Ce bodhisattva est la statue principale du Chûgû-ji, un temple situé à Ikaruga, dans la préfecture de Nara. À l’origine, ce monastère de moniales aurait été construit pour Anahobe no Hashihito, la mère du prince impérial Shôtoku qui a joué un rôle si essentiel dans l’introduction du bouddhisme au Japon. Avec le célèbre Hôryû-ji, le Chûgû-ji est l’un des sept temples dont la fondation est attribuée à Shôtoku. Situé à l’origine à environ 500 mètres à l’est du temple, l’édifice emménage à la fin du XVIe siècle dans l’enceinte orientale du Hôryû-ji. Des fouilles archéologiques menées au XXe siècle sur le site ancien ont mis au jour un grand nombre de tuiles tout à fait similaires à celles du Hôryû-ji. La statue de ce bodhisattva devait déjà être révérée au Chûgû-ji pendant la période Asuka (593-710).

LA LISTE ->
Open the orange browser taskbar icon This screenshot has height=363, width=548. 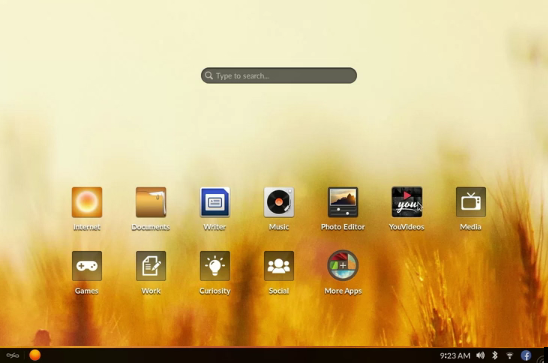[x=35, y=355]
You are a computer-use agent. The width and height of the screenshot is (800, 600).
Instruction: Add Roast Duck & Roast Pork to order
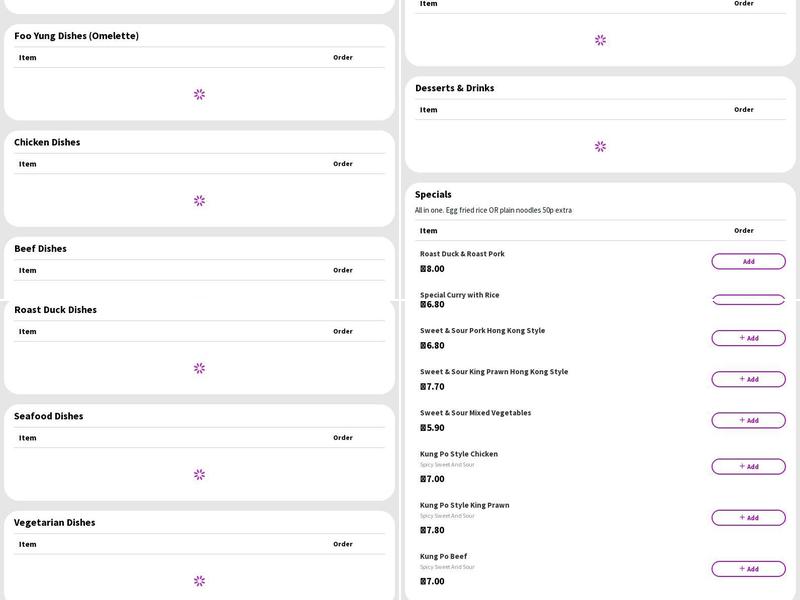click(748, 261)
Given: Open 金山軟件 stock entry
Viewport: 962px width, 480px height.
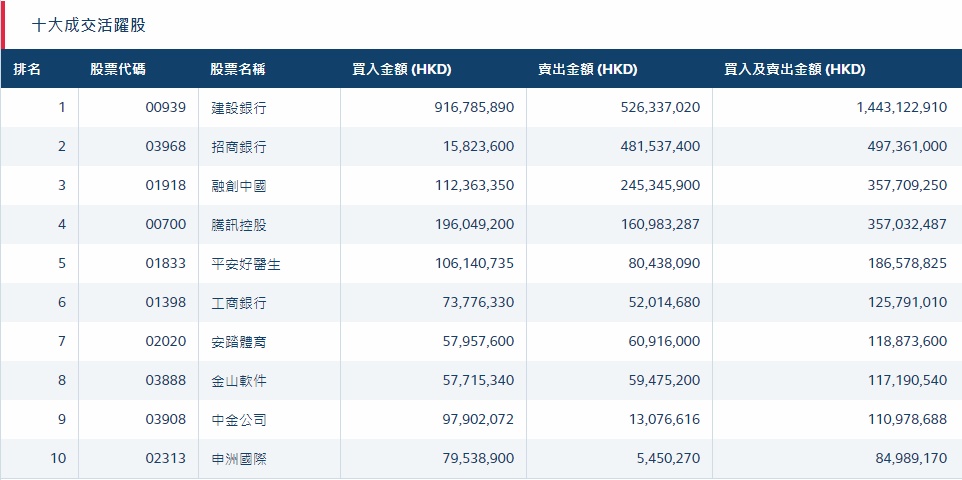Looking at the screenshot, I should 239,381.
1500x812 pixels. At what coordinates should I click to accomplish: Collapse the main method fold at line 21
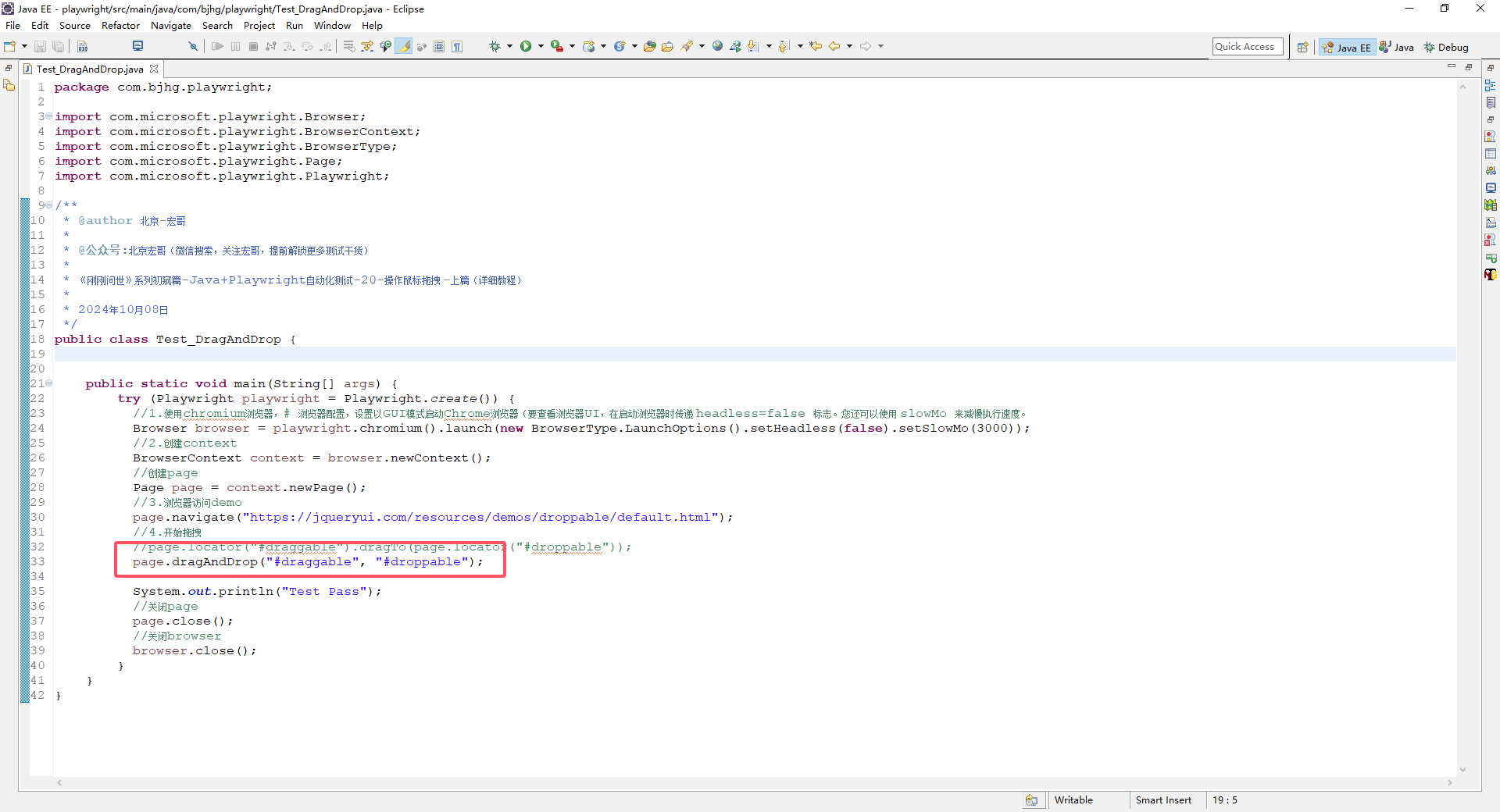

OBJECTIFS ->
a – Recopiez mot pour mot le texte sur le Chûgû-ji, du début à la fin.
b – Présentez en liste numérotée les lignes de la liste, en commençant par celle qui contient "You are a computer-use" et en allant jusqu'à la fin de la liste, sans les lignes vides. Laissez les images de côté dans votre réponse.
Le texte sur le Chûgû-ji et la liste n'ont aucun rapport entre eux.

ENSEMBLE DES RÉPONSES ->
a –
Ce bodhisattva est la statue principale du Chûgû-ji, un temple situé à Ikaruga, dans la préfecture de Nara. À l’origine, ce monastère de moniales aurait été construit pour Anahobe no Hashihito, la mère du prince impérial Shôtoku qui a joué un rôle si essentiel dans l’introduction du bouddhisme au Japon. Avec le célèbre Hôryû-ji, le Chûgû-ji est l’un des sept temples dont la fondation est attribuée à Shôtoku. Situé à l’origine à environ 500 mètres à l’est du temple, l’édifice emménage à la fin du XVIe siècle dans l’enceinte orientale du Hôryû-ji. Des fouilles archéologiques menées au XXe siècle sur le site ancien ont mis au jour un grand nombre de tuiles tout à fait similaires à celles du Hôryû-ji. La statue de ce bodhisattva devait déjà être révérée au Chûgû-ji pendant la période Asuka (593-710).

b –
1. You are a computer-use agent. The width and height of the screenshot is (800, 600).
2. Instruction: Add Roast Duck & Roast Pork to order
3. click(748, 261)
4. Given: Open 金山軟件 stock entry
5. Viewport: 962px width, 480px height.
6. Looking at the screenshot, I should 239,381.
7. 1500x812 pixels. At what coordinates should I click to accomplish: Collapse the main method fold at line 21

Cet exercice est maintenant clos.